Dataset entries
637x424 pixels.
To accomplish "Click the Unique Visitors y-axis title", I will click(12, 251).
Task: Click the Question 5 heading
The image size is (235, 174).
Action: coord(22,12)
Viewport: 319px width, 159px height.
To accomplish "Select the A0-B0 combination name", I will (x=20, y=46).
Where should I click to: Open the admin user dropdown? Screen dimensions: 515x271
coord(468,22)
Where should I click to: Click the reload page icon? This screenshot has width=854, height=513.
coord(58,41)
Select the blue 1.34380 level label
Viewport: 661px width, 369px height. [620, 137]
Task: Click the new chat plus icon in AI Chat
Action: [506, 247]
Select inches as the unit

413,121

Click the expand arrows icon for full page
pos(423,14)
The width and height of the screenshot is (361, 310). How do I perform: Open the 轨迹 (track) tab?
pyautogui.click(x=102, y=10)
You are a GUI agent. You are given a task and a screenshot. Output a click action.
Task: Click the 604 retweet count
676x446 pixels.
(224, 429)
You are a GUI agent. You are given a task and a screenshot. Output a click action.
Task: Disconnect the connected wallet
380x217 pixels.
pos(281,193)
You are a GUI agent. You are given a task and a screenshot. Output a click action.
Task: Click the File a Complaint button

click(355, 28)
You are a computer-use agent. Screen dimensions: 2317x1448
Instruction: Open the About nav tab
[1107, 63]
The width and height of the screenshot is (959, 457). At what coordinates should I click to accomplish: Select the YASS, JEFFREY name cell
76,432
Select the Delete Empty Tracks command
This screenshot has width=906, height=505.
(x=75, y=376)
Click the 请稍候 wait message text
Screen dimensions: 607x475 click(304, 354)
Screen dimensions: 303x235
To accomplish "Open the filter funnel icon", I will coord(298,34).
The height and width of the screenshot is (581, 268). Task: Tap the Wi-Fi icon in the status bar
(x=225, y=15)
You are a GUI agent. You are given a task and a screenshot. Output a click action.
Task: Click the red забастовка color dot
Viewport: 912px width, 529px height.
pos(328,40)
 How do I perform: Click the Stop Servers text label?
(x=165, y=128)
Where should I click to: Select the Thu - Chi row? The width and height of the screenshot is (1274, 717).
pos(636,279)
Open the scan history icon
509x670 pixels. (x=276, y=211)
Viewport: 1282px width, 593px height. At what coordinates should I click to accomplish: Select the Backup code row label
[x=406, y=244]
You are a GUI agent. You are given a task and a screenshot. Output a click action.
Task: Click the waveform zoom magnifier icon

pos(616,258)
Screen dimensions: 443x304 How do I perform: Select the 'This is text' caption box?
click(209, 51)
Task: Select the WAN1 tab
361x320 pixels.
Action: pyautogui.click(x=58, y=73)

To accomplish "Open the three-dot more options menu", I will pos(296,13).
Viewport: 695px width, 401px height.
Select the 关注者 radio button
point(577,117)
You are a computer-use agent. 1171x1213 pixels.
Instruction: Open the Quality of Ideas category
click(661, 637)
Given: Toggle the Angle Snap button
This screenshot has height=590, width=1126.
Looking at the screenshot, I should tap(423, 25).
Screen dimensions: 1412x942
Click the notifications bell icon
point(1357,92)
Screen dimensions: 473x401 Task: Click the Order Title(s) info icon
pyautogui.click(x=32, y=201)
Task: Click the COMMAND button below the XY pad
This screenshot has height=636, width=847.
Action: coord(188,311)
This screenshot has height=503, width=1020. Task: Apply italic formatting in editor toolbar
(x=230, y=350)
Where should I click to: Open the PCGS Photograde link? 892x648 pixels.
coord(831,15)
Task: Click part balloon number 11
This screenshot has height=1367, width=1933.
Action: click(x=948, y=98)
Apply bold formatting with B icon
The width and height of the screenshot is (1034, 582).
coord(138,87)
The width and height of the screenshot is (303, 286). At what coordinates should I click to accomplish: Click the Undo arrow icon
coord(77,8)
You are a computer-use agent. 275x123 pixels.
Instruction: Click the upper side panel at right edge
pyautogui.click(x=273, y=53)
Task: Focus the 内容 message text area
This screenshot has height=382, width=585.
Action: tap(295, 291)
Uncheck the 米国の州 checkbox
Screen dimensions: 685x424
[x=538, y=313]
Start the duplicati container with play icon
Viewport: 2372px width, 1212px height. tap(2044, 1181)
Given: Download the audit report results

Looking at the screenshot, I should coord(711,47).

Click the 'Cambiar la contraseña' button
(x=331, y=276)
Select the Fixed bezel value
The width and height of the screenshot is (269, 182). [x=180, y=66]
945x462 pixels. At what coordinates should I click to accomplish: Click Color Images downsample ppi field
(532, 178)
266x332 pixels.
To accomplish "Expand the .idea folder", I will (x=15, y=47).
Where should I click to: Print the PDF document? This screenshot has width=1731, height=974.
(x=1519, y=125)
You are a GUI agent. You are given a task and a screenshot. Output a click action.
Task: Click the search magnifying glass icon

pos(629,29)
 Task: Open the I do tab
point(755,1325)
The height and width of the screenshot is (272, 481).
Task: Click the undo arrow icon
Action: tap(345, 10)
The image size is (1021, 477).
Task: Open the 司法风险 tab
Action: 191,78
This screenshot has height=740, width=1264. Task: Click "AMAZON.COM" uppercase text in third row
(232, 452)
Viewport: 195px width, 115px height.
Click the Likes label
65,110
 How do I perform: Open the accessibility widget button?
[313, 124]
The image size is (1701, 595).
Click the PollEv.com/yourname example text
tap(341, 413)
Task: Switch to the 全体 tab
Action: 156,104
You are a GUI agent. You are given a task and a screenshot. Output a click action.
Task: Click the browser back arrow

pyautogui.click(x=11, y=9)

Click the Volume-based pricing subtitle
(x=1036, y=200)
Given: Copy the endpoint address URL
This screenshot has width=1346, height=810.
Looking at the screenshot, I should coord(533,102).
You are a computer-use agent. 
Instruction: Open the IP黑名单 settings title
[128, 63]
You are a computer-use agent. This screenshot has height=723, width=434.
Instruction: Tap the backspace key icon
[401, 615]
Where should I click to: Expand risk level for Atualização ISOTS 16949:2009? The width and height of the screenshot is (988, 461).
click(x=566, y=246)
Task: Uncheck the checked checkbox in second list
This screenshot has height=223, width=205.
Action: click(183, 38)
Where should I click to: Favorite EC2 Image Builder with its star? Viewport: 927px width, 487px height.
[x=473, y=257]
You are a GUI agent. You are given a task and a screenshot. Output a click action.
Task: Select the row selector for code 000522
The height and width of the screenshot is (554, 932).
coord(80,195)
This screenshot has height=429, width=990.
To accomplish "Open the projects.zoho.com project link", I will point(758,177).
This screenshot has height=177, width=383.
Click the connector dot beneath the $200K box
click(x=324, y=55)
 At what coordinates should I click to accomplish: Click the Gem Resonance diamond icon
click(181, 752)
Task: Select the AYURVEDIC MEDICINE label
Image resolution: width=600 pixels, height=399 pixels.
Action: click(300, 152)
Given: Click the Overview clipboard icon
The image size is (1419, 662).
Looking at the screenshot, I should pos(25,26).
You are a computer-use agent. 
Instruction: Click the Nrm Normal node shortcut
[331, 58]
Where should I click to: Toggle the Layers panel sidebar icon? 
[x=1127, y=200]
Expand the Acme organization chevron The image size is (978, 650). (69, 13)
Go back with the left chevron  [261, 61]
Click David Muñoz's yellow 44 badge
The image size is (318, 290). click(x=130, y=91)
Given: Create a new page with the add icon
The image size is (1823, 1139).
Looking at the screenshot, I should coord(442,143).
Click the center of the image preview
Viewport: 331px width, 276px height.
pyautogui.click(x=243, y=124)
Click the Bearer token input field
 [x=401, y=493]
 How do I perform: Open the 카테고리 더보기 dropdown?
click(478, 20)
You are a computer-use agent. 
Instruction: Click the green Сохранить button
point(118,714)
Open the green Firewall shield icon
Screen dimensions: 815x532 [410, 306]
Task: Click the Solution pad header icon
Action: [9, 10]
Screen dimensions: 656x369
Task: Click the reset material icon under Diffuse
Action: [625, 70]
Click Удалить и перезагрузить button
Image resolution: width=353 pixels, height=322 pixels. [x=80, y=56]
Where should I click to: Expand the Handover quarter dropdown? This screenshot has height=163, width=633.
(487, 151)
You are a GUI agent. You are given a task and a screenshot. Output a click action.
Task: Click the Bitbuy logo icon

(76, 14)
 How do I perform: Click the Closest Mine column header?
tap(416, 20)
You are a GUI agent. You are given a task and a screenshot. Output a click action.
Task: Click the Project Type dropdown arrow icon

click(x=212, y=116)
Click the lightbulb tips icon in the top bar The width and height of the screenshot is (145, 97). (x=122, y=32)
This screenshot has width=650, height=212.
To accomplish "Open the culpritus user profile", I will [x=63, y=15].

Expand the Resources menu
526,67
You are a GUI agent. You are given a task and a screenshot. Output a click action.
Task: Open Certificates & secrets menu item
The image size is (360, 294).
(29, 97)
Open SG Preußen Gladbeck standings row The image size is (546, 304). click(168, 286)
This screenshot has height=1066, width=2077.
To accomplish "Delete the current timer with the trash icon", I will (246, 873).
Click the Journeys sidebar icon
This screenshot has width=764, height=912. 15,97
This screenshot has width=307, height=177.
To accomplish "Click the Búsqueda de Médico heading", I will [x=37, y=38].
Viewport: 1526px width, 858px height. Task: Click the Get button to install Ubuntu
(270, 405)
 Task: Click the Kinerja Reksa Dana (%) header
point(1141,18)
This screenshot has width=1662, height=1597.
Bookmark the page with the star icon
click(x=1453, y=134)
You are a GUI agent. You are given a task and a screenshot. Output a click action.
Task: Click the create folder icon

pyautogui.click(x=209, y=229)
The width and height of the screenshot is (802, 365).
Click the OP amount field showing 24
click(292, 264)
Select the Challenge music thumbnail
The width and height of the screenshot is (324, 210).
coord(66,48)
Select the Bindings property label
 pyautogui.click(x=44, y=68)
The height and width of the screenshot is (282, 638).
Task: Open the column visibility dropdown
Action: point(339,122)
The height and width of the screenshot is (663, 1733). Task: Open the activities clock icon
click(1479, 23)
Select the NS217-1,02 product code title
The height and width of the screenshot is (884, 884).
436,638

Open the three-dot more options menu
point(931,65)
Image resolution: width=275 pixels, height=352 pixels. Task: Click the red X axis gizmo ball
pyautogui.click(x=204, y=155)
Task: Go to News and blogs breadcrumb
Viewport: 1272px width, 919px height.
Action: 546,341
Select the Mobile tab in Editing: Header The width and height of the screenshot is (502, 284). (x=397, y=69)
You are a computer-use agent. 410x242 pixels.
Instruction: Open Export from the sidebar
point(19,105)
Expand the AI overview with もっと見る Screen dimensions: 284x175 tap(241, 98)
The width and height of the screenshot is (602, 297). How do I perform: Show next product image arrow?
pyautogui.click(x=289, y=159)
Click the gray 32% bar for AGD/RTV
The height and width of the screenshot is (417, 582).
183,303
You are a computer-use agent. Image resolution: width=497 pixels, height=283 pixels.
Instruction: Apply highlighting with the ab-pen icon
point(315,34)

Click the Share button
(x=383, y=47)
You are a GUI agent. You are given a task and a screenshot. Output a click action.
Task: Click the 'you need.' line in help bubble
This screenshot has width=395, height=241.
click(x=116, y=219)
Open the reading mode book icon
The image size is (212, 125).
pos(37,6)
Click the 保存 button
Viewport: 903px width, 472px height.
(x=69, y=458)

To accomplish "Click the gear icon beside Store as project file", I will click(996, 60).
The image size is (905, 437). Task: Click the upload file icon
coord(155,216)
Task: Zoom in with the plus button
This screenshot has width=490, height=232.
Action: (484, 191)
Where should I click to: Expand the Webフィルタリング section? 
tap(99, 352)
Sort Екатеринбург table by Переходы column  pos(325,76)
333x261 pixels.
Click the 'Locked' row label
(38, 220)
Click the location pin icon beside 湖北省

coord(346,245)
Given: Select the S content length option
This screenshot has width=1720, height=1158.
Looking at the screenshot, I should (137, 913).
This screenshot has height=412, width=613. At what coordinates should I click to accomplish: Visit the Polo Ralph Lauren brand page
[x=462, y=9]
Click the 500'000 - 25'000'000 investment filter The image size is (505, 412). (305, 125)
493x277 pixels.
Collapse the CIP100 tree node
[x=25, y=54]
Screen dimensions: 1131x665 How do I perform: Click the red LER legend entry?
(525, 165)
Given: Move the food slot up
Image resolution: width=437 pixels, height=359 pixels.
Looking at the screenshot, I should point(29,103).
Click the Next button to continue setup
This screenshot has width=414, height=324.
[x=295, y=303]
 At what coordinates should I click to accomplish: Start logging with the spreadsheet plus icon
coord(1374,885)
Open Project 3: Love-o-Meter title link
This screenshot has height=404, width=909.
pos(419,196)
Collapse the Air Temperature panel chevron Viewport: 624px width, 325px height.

■ AIM:
In the records, take the part that opens with the line containing "Where should I click to: Open the PCGS" and closes with the line containing "Viewport: 2372px width, 1212px". Write those lines out again, substituting "screen capture" for every "screenshot" and leaving everything else unchanged.

■ CORRECT ANSWER:
Where should I click to: Open the PCGS Photograde link? 892x648 pixels.
coord(831,15)
Task: Click part balloon number 11
This screen capture has height=1367, width=1933.
Action: click(x=948, y=98)
Apply bold formatting with B icon
The width and height of the screen capture is (1034, 582).
coord(138,87)
The width and height of the screen capture is (303, 286). At what coordinates should I click to accomplish: Click the Undo arrow icon
coord(77,8)
You are a computer-use agent. 275x123 pixels.
Instruction: Click the upper side panel at right edge
pyautogui.click(x=273, y=53)
Task: Focus the 内容 message text area
This screen capture has height=382, width=585.
Action: tap(295, 291)
Uncheck the 米国の州 checkbox
Screen dimensions: 685x424
[x=538, y=313]
Start the duplicati container with play icon
Viewport: 2372px width, 1212px height. tap(2044, 1181)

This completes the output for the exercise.